All of the entries must appear again exactly as written.

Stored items
****************************************

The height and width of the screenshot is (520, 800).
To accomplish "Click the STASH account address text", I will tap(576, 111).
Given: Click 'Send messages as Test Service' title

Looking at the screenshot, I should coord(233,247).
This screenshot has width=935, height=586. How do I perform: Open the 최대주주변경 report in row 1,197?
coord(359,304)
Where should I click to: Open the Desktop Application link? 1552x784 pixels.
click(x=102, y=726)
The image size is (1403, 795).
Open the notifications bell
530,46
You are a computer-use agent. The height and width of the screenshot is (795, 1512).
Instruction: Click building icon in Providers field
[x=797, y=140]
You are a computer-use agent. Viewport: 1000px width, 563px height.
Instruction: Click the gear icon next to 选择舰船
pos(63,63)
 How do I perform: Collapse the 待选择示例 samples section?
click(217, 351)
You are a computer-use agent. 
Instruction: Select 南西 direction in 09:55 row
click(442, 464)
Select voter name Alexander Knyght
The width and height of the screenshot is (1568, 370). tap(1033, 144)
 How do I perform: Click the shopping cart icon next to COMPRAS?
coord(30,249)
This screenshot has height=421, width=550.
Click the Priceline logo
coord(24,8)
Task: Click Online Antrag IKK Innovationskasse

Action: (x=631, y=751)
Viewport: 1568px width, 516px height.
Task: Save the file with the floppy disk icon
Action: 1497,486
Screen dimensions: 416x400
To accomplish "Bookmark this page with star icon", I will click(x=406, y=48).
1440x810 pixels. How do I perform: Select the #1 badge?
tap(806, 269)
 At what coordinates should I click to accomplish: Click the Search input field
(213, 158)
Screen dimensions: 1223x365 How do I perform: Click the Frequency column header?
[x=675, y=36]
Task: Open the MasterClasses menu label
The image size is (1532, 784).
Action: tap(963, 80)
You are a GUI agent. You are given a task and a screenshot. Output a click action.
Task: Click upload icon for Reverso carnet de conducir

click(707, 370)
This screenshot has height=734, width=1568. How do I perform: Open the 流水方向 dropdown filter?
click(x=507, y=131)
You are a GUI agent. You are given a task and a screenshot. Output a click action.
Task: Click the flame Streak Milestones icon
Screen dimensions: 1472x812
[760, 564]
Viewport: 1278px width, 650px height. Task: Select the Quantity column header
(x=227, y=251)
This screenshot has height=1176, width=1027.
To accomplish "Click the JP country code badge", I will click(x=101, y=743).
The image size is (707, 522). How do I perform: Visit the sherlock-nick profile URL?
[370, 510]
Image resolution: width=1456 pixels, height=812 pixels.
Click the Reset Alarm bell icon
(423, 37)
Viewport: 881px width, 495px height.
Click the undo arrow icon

****************************************

• OUTPUT FOR THIS EXERCISE:
The height and width of the screenshot is (520, 800).
To accomplish "Click the STASH account address text", I will tap(576, 111).
Given: Click 'Send messages as Test Service' title

Looking at the screenshot, I should coord(233,247).
This screenshot has width=935, height=586. How do I perform: Open the 최대주주변경 report in row 1,197?
coord(359,304)
Where should I click to: Open the Desktop Application link? 1552x784 pixels.
click(x=102, y=726)
The image size is (1403, 795).
Open the notifications bell
530,46
You are a computer-use agent. The height and width of the screenshot is (795, 1512).
Instruction: Click building icon in Providers field
[x=797, y=140]
You are a computer-use agent. Viewport: 1000px width, 563px height.
Instruction: Click the gear icon next to 选择舰船
pos(63,63)
 How do I perform: Collapse the 待选择示例 samples section?
click(217, 351)
You are a computer-use agent. 
Instruction: Select 南西 direction in 09:55 row
click(442, 464)
Select voter name Alexander Knyght
The width and height of the screenshot is (1568, 370). tap(1033, 144)
 How do I perform: Click the shopping cart icon next to COMPRAS?
coord(30,249)
This screenshot has height=421, width=550.
Click the Priceline logo
coord(24,8)
Task: Click Online Antrag IKK Innovationskasse

Action: (x=631, y=751)
Viewport: 1568px width, 516px height.
Task: Save the file with the floppy disk icon
Action: 1497,486
Screen dimensions: 416x400
To accomplish "Bookmark this page with star icon", I will click(x=406, y=48).
1440x810 pixels. How do I perform: Select the #1 badge?
tap(806, 269)
 At what coordinates should I click to accomplish: Click the Search input field
(213, 158)
Screen dimensions: 1223x365 How do I perform: Click the Frequency column header?
[x=675, y=36]
Task: Open the MasterClasses menu label
The image size is (1532, 784).
Action: tap(963, 80)
You are a GUI agent. You are given a task and a screenshot. Output a click action.
Task: Click upload icon for Reverso carnet de conducir

click(707, 370)
This screenshot has height=734, width=1568. How do I perform: Open the 流水方向 dropdown filter?
click(x=507, y=131)
You are a GUI agent. You are given a task and a screenshot. Output a click action.
Task: Click the flame Streak Milestones icon
Screen dimensions: 1472x812
[760, 564]
Viewport: 1278px width, 650px height. Task: Select the Quantity column header
(x=227, y=251)
This screenshot has height=1176, width=1027.
To accomplish "Click the JP country code badge", I will click(x=101, y=743).
The image size is (707, 522). How do I perform: Visit the sherlock-nick profile URL?
[370, 510]
Image resolution: width=1456 pixels, height=812 pixels.
Click the Reset Alarm bell icon
(423, 37)
Viewport: 881px width, 495px height.
Click the undo arrow icon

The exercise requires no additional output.